Dan O’Brien, chief economist at the IIEA and an expert who lived through the crisis, said the Irish recovery timeline is remarkably similar to the Swedish banking crisis of the 1980s – a near 20-year cycle to regain stability.

Yet the sheer scale of the losses at the notorious Anglo Irish Bank, which cost taxpayers roughly €30bn (£26bn) prevents a neat story of success.

O’Brien suggests that “if you take Anglo out of it… it would have been like the Swedish case from the 80s, and you could definitely say it was a success”.

The closing of the era also revives the debate over whether the international lenders to Ireland’s failing banks should have shared some of the losses – what was known as “burning the bondholders”.

O’Brien highlights that the decision to insulate those lenders was driven by “immense pressure” from the Eurozone.

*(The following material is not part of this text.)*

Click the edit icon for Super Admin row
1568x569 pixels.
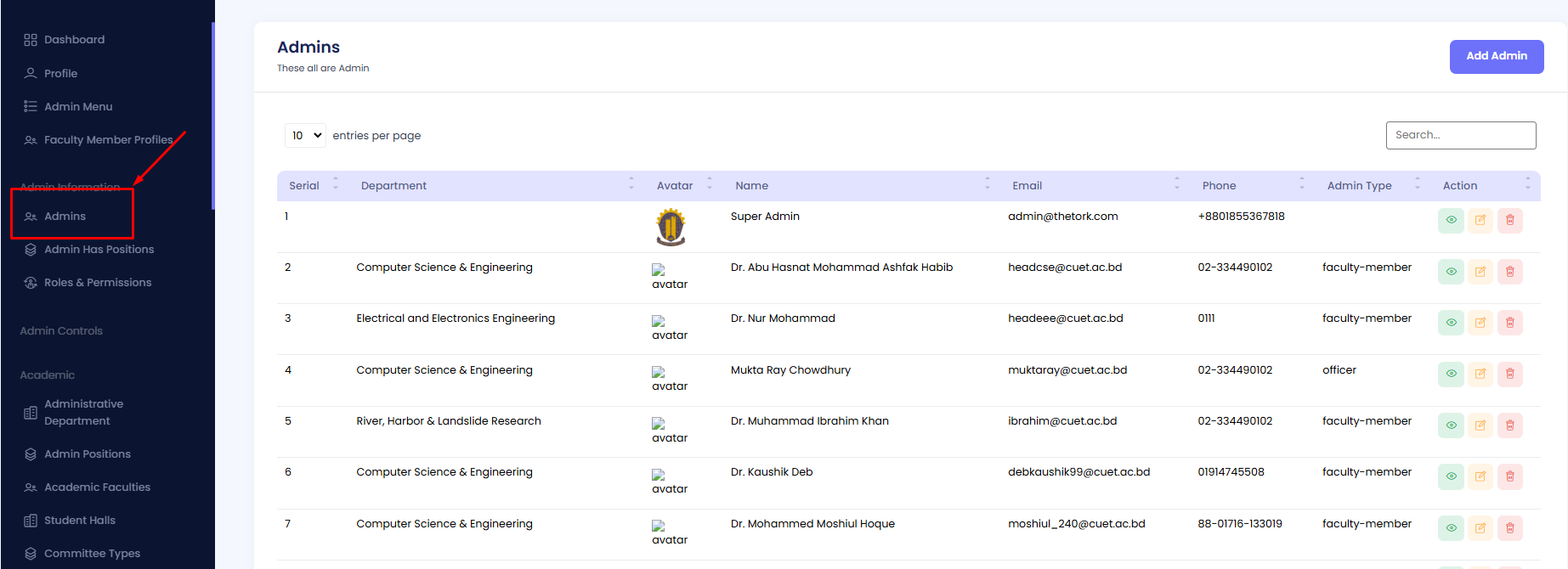click(1480, 220)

“There was absolute certainty in Frankfurt that if… bank bonds were burnt, then that would affect the borrowing cost of all banks across the Eurozone,” O’Brien explains.

This led to the infamous ultimatum from Jean-Claude Trichet, head of the European Central Bank, that “a bomb would go off in Dublin” if bondholders were not protected.

O’Brien says it is striking how that experience did not lead to a growth in Eurosceptism.

“If you look at opinion polling today about the European Union, Irish people are among the most pro-EU on all the metrics—in terms of pro-euro, pro-trust in the European Commission, trust in the European institutions, Ireland is right up at the top there.”